Your instructions:
With pictures excluded, repeat exactly the lines from the one containing "Instruction: Click the" through the last line of the material below.

Provided data:
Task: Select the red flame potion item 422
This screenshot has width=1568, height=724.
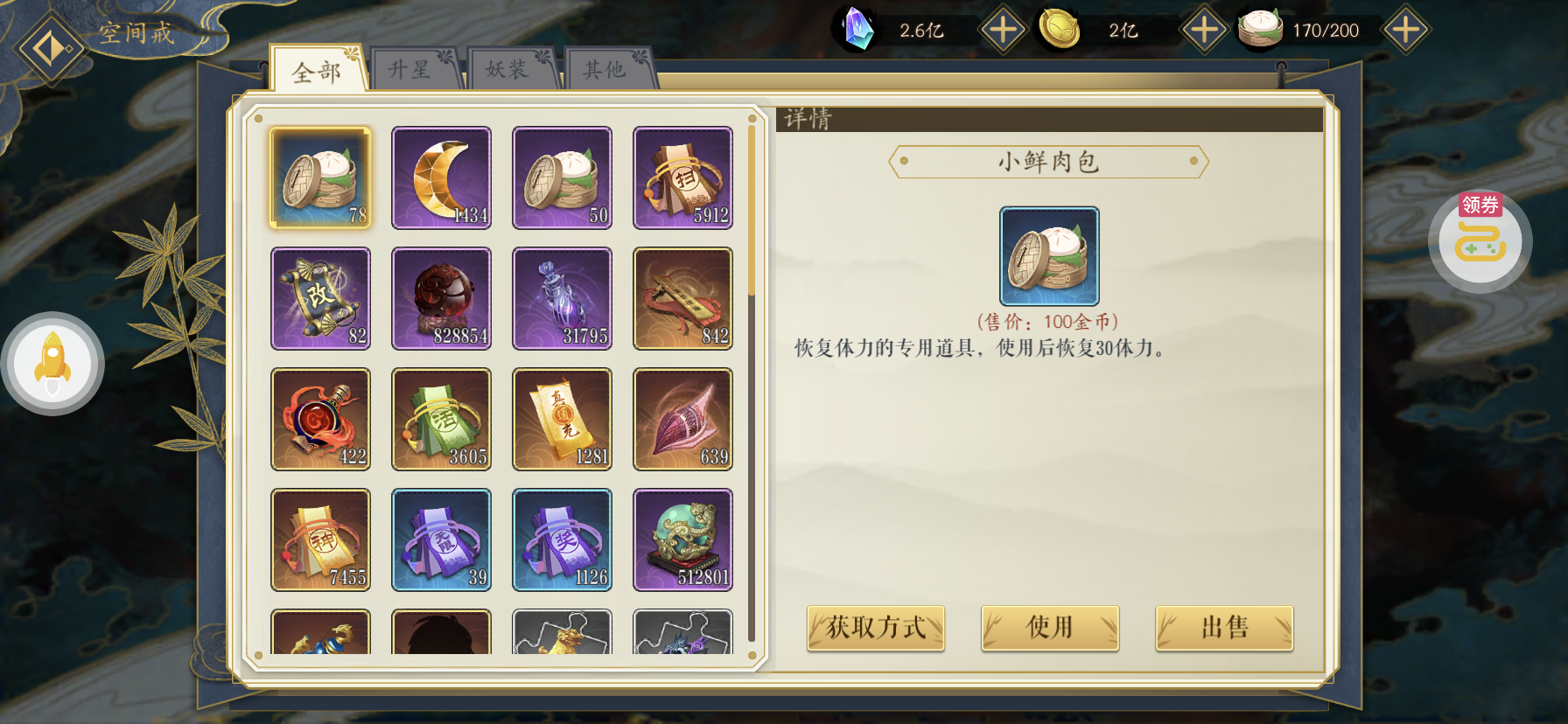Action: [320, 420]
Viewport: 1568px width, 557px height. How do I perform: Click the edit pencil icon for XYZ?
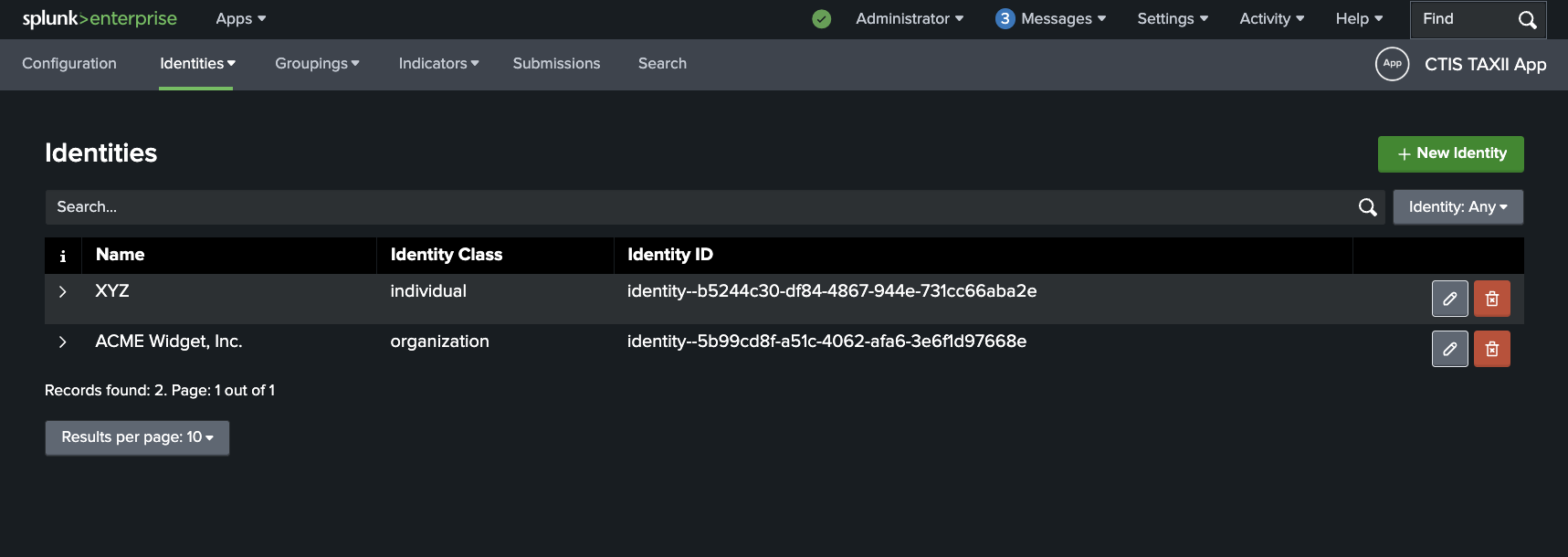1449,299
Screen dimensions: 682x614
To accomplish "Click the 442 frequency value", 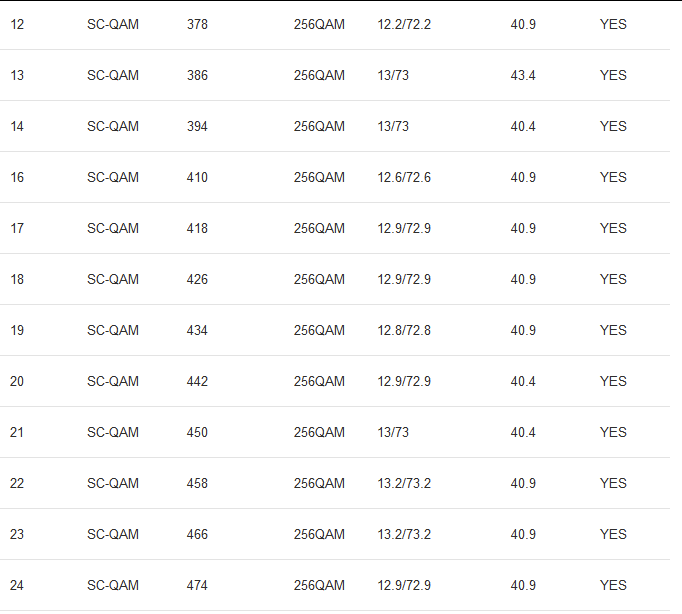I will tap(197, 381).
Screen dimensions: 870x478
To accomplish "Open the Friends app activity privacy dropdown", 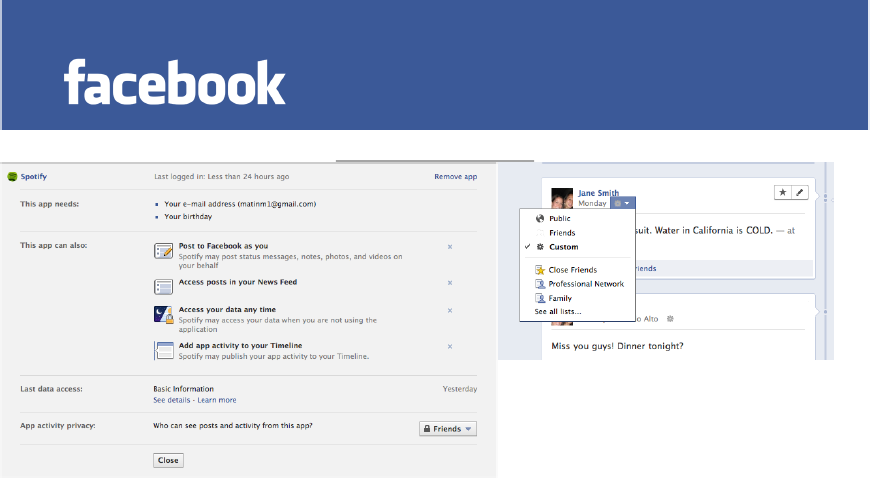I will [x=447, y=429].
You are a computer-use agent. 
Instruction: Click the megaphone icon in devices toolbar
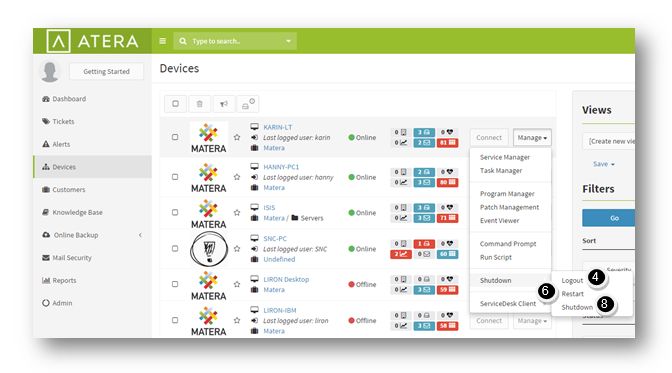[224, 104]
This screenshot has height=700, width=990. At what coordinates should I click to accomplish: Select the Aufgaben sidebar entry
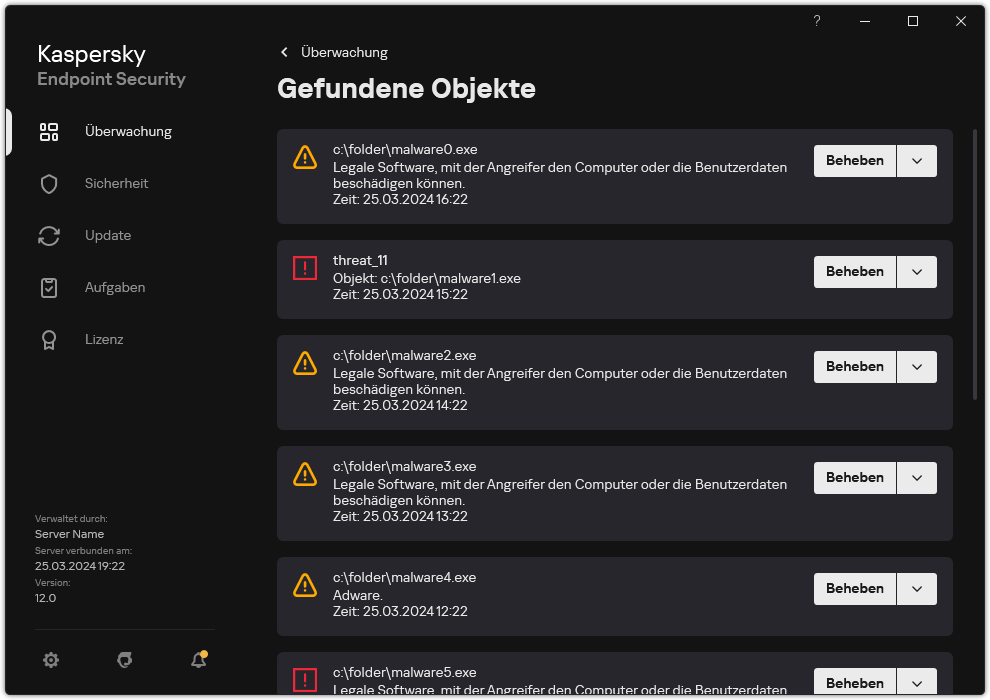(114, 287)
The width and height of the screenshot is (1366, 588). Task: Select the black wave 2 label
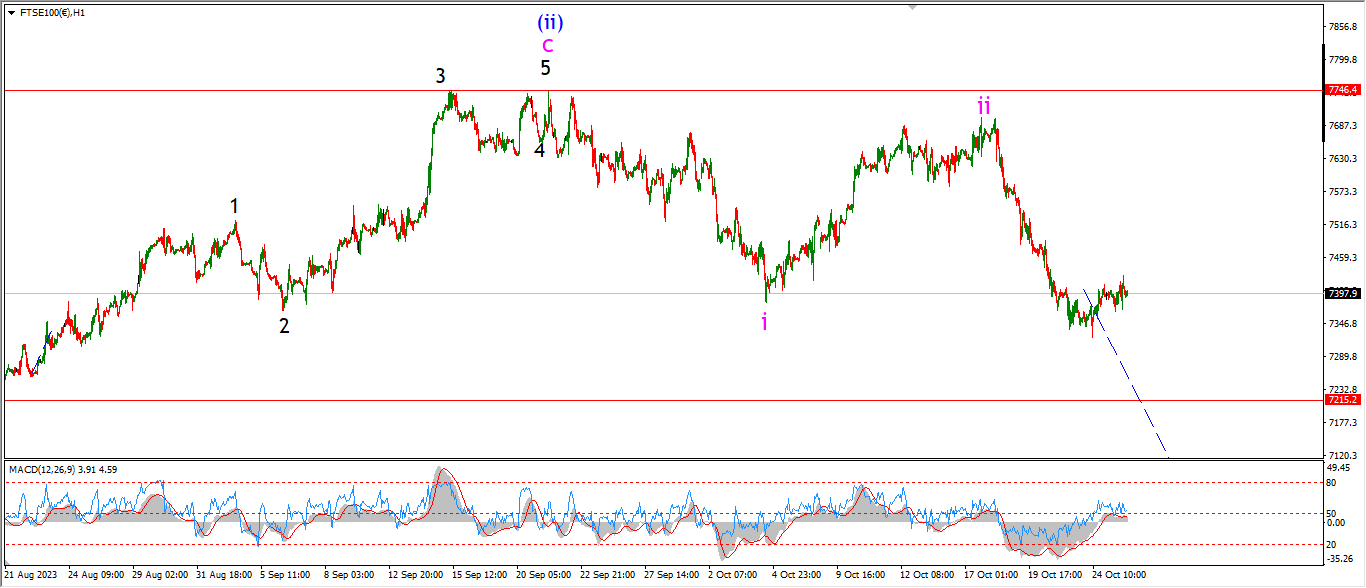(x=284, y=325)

Solution to this problem:
Instruction: Click the megaphone icon in devices toolbar
[224, 104]
This screenshot has height=700, width=990. At what coordinates should I click to accomplish: Select the Aufgaben sidebar entry
(114, 287)
The width and height of the screenshot is (1366, 588). Task: Select the black wave 2 label
(x=284, y=325)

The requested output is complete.